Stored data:
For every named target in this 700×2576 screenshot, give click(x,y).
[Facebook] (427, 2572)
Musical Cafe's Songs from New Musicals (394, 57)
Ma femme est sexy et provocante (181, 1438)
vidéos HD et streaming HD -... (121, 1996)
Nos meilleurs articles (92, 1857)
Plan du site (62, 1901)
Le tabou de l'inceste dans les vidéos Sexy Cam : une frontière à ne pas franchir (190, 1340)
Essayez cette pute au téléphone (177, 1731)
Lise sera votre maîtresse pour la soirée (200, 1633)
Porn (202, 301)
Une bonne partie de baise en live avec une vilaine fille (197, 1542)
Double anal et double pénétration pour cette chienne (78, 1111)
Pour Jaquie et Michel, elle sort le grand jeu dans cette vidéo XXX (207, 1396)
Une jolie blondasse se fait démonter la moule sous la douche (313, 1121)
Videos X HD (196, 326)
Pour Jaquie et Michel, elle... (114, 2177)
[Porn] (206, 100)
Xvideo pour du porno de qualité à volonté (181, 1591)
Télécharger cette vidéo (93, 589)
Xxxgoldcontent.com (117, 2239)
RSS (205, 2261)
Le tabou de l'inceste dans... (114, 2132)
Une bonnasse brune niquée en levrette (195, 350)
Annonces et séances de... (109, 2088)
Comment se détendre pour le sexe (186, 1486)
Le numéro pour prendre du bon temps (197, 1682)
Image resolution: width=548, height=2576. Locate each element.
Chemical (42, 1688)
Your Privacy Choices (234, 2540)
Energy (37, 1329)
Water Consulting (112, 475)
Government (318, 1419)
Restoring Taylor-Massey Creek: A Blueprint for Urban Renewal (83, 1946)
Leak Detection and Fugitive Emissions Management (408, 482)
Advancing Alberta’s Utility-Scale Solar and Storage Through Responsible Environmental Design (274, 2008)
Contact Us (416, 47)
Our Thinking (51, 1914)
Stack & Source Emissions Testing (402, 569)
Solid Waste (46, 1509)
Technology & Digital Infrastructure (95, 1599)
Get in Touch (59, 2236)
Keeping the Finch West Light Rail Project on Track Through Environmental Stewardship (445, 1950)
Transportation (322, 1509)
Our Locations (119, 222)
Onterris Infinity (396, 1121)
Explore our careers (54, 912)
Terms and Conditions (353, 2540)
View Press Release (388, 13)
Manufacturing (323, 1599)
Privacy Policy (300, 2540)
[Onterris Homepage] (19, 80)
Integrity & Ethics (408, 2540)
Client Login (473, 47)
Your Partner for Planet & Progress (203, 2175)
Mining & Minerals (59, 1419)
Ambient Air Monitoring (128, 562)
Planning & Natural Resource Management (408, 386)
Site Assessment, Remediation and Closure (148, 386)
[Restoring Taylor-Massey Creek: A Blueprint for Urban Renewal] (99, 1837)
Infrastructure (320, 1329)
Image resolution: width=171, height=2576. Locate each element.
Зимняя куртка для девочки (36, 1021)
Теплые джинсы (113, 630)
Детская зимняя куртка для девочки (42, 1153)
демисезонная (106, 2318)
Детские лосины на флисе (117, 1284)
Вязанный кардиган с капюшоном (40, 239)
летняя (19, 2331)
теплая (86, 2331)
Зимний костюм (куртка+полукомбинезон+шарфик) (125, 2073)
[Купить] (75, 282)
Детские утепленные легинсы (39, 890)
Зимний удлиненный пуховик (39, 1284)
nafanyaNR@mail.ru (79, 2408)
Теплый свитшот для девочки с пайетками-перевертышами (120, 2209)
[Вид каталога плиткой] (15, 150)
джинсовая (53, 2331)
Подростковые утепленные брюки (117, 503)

_Exercise prompt_. Would you copy, unchanged, the stretch of the records above that begins at the line containing "Plan du site (62, 1901)" and ends at the line containing "Double anal et", and only that?

_Task output_.
Plan du site (62, 1901)
Le tabou de l'inceste dans les vidéos Sexy Cam : une frontière à ne pas franchir (190, 1340)
Essayez cette pute au téléphone (177, 1731)
Lise sera votre maîtresse pour la soirée (200, 1633)
Porn (202, 301)
Une bonne partie de baise en live avec une vilaine fille (197, 1542)
Double anal et double pénétration pour cette chienne (78, 1111)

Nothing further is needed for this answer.